For the Gazette-Times

Any scent of wetness, during the long dry of August, triggers thoughts of fall fishing.

Like the first trickle of fresh water into bays and estuaries urges returning salmon to start their last, long, journey home, late summer rains cause some of us to look forward to annual migrations toward fishing and hunting areas.

Why? Because rain drops temperatures, begins cooling streams and rivers, and provides higher oxygen levels; thus more food biting energy for fish.

Fall signals spawning urges for Brown trout. They start getting really nasty and aggressive about protecting their territory from intruding flies. This aggressiveness usually sent me and my Dad on at least one fishing trip, up the North Umpqua, to a stretch not far above the end of the fly fishing only area, where reaching the river requires a controlled slide down a crumbling, rocky slope to the edge of Fish creek. If you're lucky, you'll manage to stop before hitting water. Then it's a waist deep journey through the pool at the confluence of the two streams.
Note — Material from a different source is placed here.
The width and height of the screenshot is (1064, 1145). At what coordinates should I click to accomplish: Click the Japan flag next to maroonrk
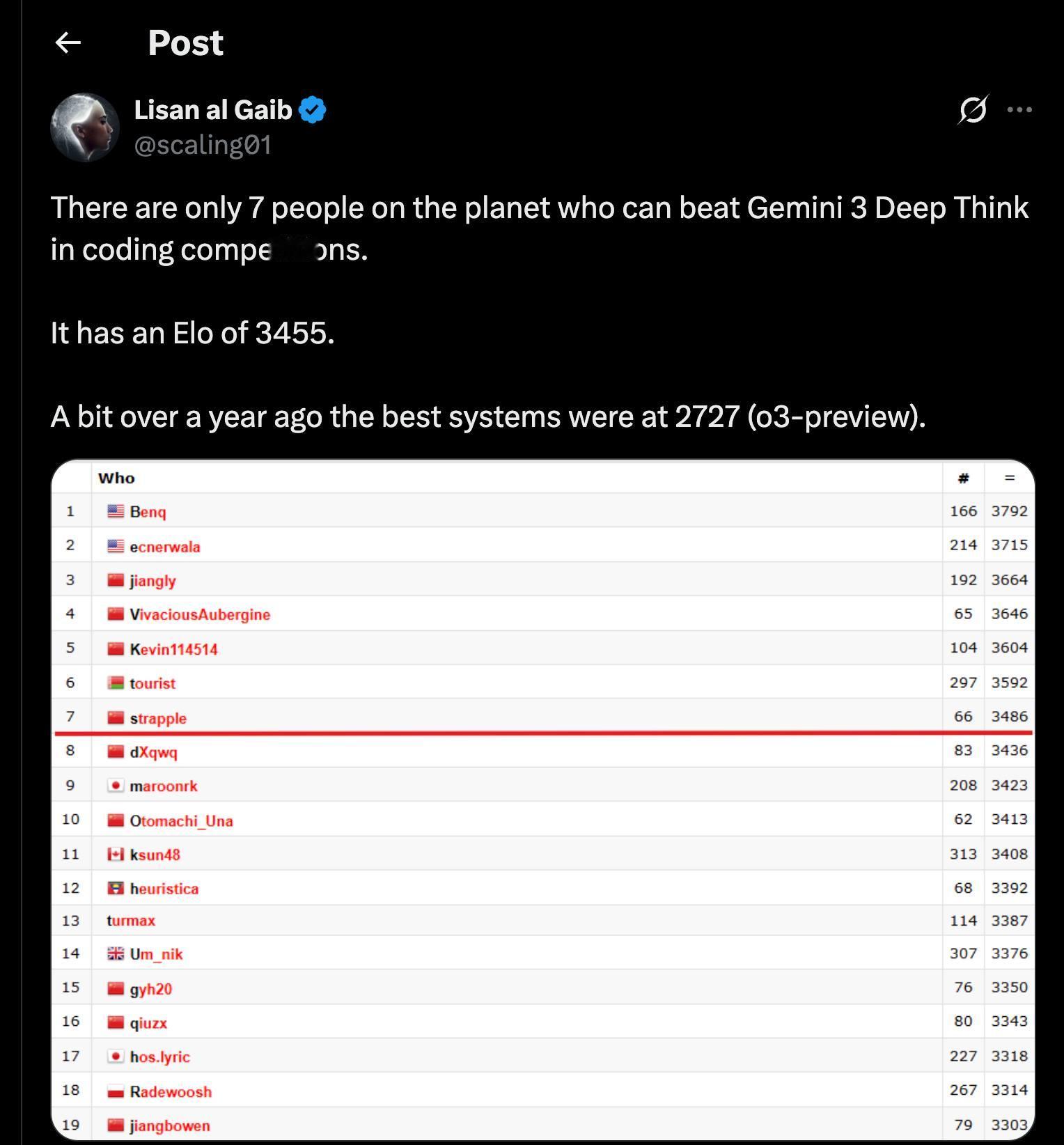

There's only about a mile of area to fish, upstream, before reaching sheer cliffs and falls. The mile was loaded with lots of dark holes and pockets containing big browns, and hefty rainbows. We always took a good supply of Bucktail Coachmen, Muddlers and Bucktail Caddis on these ventures. There are lots of fly-eating rocks, and bushes, lurking in the cliffs close behind.

The herds of hungry trout made it a perfect spot for me to experiment with different fly patterns when I'd landed enough denizens to slake the initial eagerness. Sometimes I actually invented, or stumbled onto, a different pattern which really worked.

One such fly, a steelhead pattern, is the Golden Demon. It's a wet fly that features a gold tinsel body, golden tail ( feathers from a Golden Pheasant), bright orange hackle, and brown bucktail. I'd tied my offering on a size 8, 3x long shank hook, theorizing that rutting browns would be offended by such a gaudy intruder.

Dad just chuckled when I showed him the fly. "That thing will probably scare any intelligent fish in the river," he snorted. "Good thing we've already fished most of it."

Ah, my own Father showing such a lack of confidence in his only son's judgment. Well, in his defense, he had seen some of my other experimental models turn previously bountiful waters into barren, fishless, wastes.

Ignoring his muffled snickers, I cast toward the head of a deep pool. The fly hadn't traveled two feet when my rod developed a heavy arc. "There's a stupid one!" I shouted, quickly taking up slack as the heavy trout dove, accelerating toward me. After a good tussle, I slid a 17 inch brown into the shallows.

"Well, what do you think now?" I asked.

"I think it was an accident. Let's see you do it again."

I did.

"How many of those things did you tie?" The thinly veiled hint meant I'd better chough up a couple for my Dad.

I did. He found they worked for him too.

The things worked so well that fall that I could hardly wait to try them the following spring and summer, in other brown trout waters.

On my first spring voyage to the Deschutes, I snickered as I tied on my secret weapon and began fishing. It was like wading through a nuclear-spawned wasteland. Nothing struck. No luck until switching to a Muddler. Same results that summer in all streams I fished, even our secret spot on the Umpqua.

Not until late September did the Golden Demon do anything but cause premature migrations in fish populations. When Fall arrived, the thing once again proved irresistible to cantankerous browns - everywhere I tried it.

If you are going for browns in September and October, take a few Golden Demons to try. I've found they work best in larger rivers with heavy current, especially when fished fairly deep. They'll also lure brookies in lakes, during this part of the year, when they are more aggressive with approach of spawning season.

Steelhead fly? Hah! Haven't caught one on the thing yet. I'll keep trying.